Más de 30 años lleva nuestra Serie
Nacional con el designado como el décimo hombre. Y valdría la pena
analizar cuál es el comportamiento de estos jugadores, cuya función
principal yo diría única, es aportar una mayor ofensiva a sus
elencos.
Después de revisar equipo por equipo,
resulta evidente que la utilización del designado deja que desear en
la presente XLIX Serie. Han ocupado esa posición un total de 141
peloteros, para un promedio de casi nueve por selección, a simple
vista demasiados. Pero, lo peor, entre los 141 hay 21 novatos. ¿Cómo
es posible colocar en esa función tan responsable, desde el punto de
vista ofensivo a un debutante sin experiencia alguna en el béisbol
cubano de más nivel?
Los resultados de esa práctica a todas
luces nociva, son los reflejados por la relación de los 16
colectivos y sus averages, junto al total de jonrones y carreras
impulsadas. De conjunto batean para 275, lo que significa 17 puntos
por debajo de la media en la presente justa, computados los desafíos
hasta el domingo 24. Y solo cuatro de los 16 promedian 300 o más,
mientras que nueve andan por los 260 o menos.

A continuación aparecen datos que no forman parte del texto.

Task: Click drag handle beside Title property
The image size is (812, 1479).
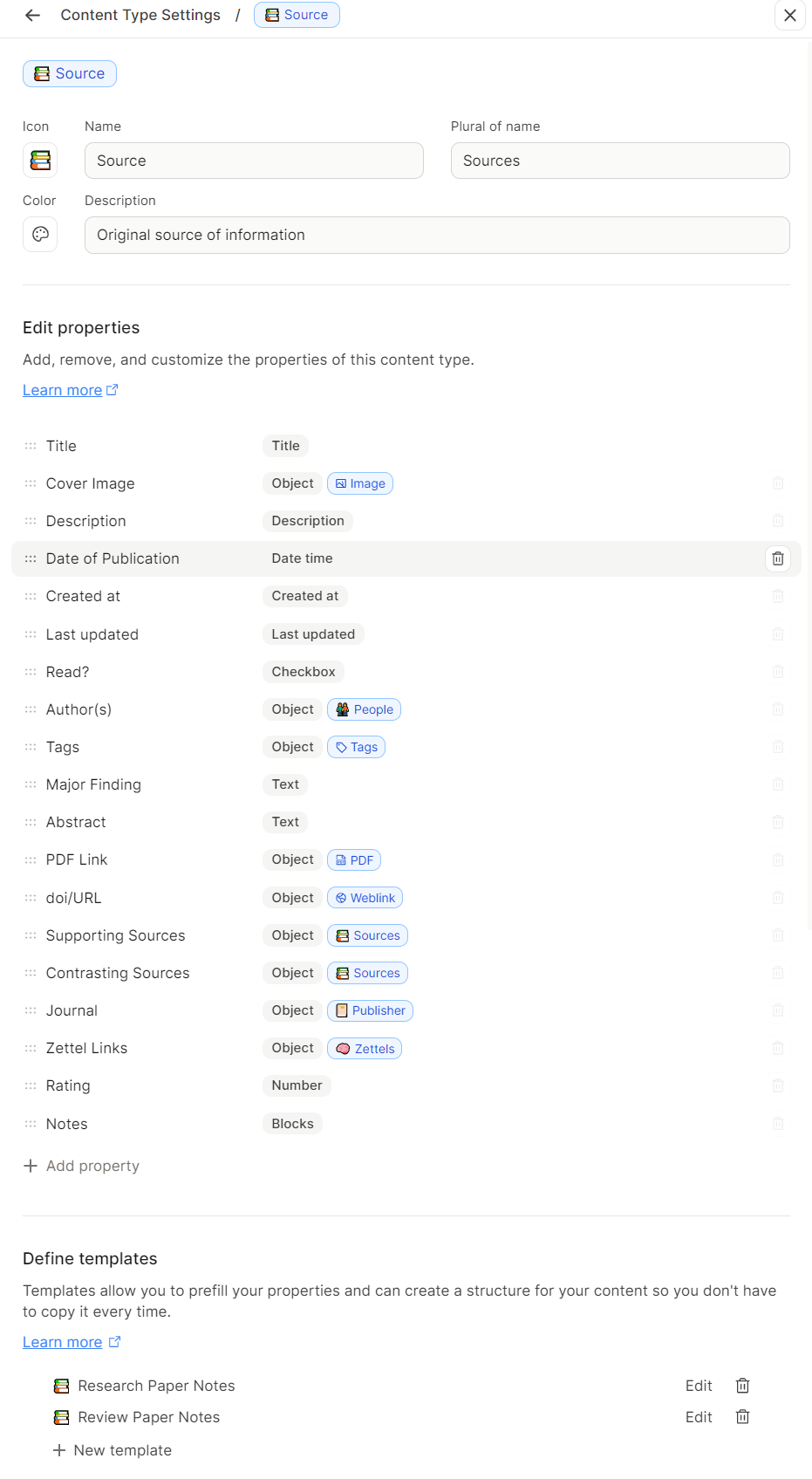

El primer lugar de los santiagueros se
debe a la utilización en esa función de dos buenos bateadores, con
sobrada experiencia en estas lides: Rolando Meriño y Pedro Poll, con
destaque para el receptor, con la mitad de sus cuadrangulares y más
de la mitad del total de sus impulsadas conseguidas cuando actúa
como designado.
Individualmente, el mejor designado del
momento es el matancero Yoandri Garlobo: 340 de average, diez
cuadrangulares y 49 remolcadas, seguido por el zurdo avileño Isaac
Martínez, quien acumula 71 jits, líder y 332 de promedio. Sin dudas,
el designado no se hizo para noveles.